--- Written exercise a ---
Copy out each line of the records that contains the string "width".

--- Selected passage ---
· · · ·
From: bmarzins@redhat.com (Benjamin Marzinski)
Subject: [dm-devel] dm-multipath low performance with blk-mq
Date: Mon, 25 Jan 2016 17:37:17 -0600 [thread overview]
Message-ID: <20160125233717.GQ24960@octiron.msp.redhat.com> (raw)
In-Reply-To: <20160125214016.GA10060@redhat.com>
On Mon, Jan 25, 2016@04:40:16PM -0500, Mike Snitzer wrote:
> On Tue, Jan 19 2016 at 5:45P -0500,
> Mike Snitzer <snitzer@redhat.com> wrote:
I don't think this is going to help __multipath_map() without some
configuration changes. Now that we're running on already merged
requests instead of bios, the m->repeat_count is almost always set to 1,
so we call the path_selector every time, which means that we'll always
need the write lock. Bumping up the number of IOs we send before calling
the path selector again will give this patch a change to do some good
here.
To do that you need to set:
rr_min_io_rq <something_bigger_than_one>
in the defaults section of /etc/multipath.conf and then reload the
multipathd service.
The patch should hopefully help in multipath_busy() regardless of the
the rr_min_io_rq setting.
-Ben
>
> > On Mon, Jan 18 2016 at 7:04am -0500,
> > Sagi Grimberg <sagig@dev.mellanox.co.il> wrote:
> >
> > > Hi All,
> > >
> > > I've recently tried out dm-multipath over a "super-fast" nvme device
> > > and noticed a serious lock contention in dm-multipath that requires some
> > > extra attention. The nvme device is a simple loopback device emulation
> > > backed by null_blk device.
> > >
> > > With this I've seen dm-multipath pushing around ~470K IOPs while
> > > the native (loopback) nvme performance can easily push up to 1500K+ IOPs.
> > >
> > > perf output [1] reveals a huge lock contention on the multipath lock
> > > which is a per-dm_target contention point which seem to defeat the
> > > purpose of blk-mq i/O path.
> > >
> > > The two current bottlenecks seem to come from multipath_busy and
> > > __multipath_map. Would it make better sense to move to a percpu_ref
> > > model with freeze/unfreeze logic for updates similar to what blk-mq
> > > is doing?
> > >
> > > Thoughts?
> >
> > Your perf output clearly does identify the 'struct multipath' spinlock
> > as a bottleneck.
> >
> > Is it fair to assume that implied in your test is that you increased
> > md->tag_set.nr_hw_queues to > 1 in dm_init_request_based_blk_mq_queue()?
> >
> > I'd like to start by replicating your testbed. So I'll see about
> > setting up the nvme loop driver you referenced in earlier mail.
· · · ·
--- Rows ---
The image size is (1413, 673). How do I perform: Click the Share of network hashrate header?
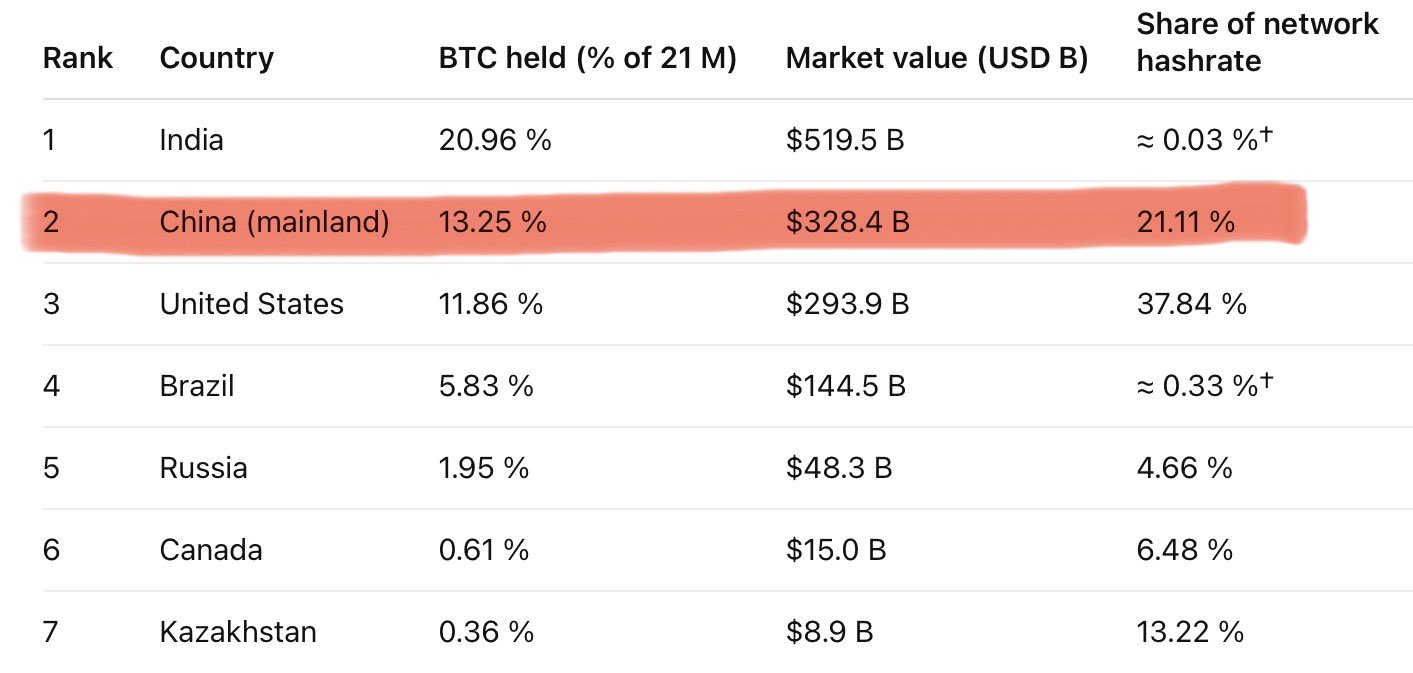coord(1257,41)
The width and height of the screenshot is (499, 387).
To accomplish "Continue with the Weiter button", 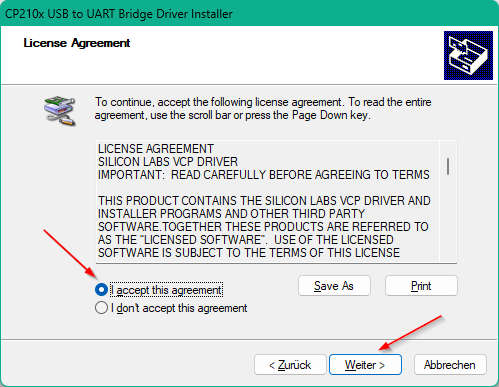I will pyautogui.click(x=365, y=365).
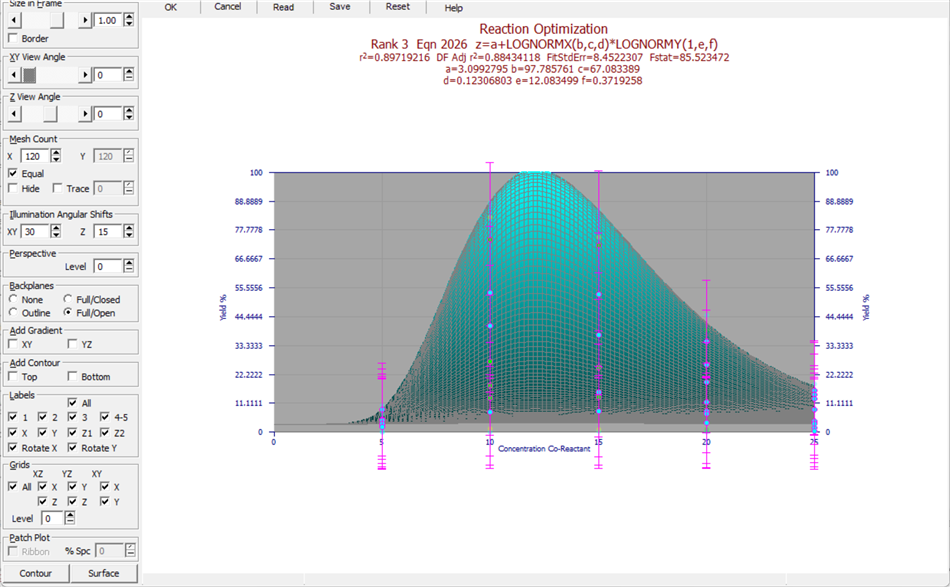
Task: Click the Contour button
Action: click(x=36, y=573)
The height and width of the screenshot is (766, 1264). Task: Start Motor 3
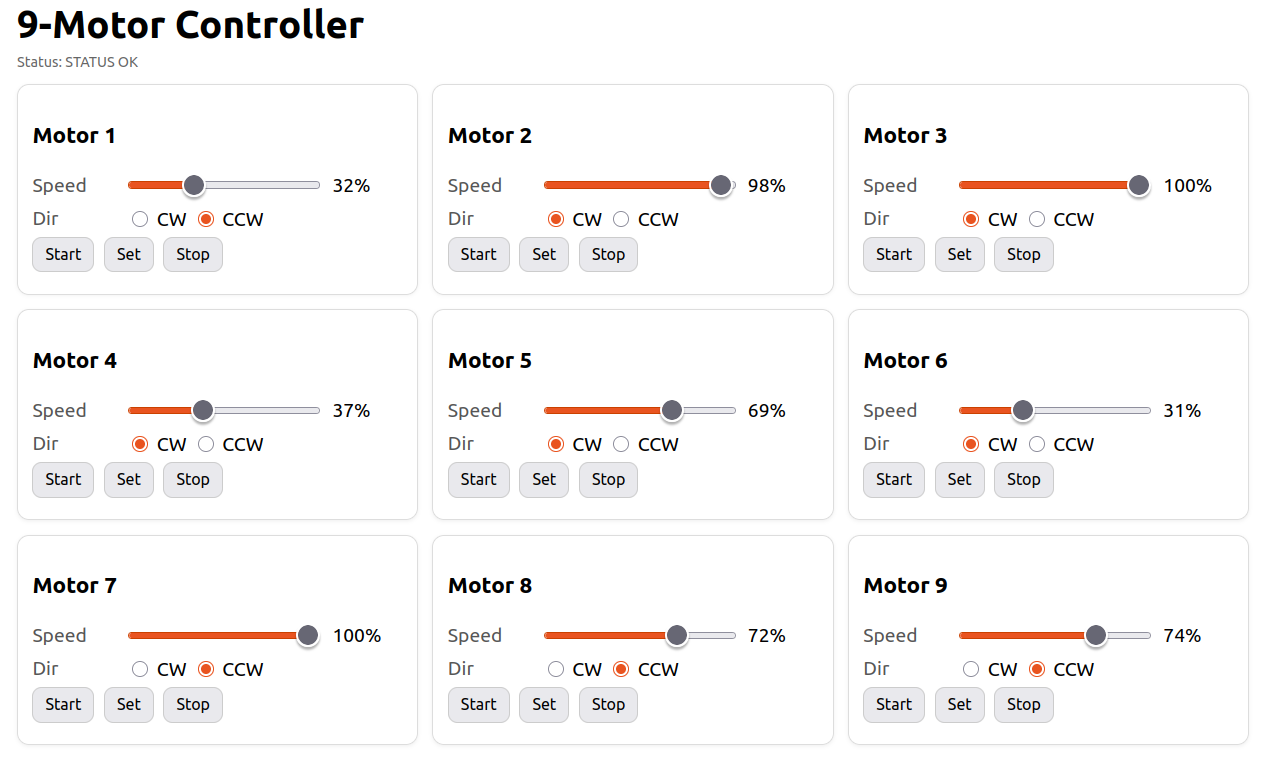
· · · ·
--- Written exercise b ---
Please repeat the multipath thread beginning at the words "To do that you" and stopping after "multipathd service.", substituting "restart" for "reload".

--- Written answer a ---
The width and height of the screenshot is (499, 387).
The height and width of the screenshot is (766, 1264). Task: Start Motor 3

--- Written answer b ---
To do that you need to set:
rr_min_io_rq <something_bigger_than_one>
in the defaults section of /etc/multipath.conf and then restart the
multipathd service.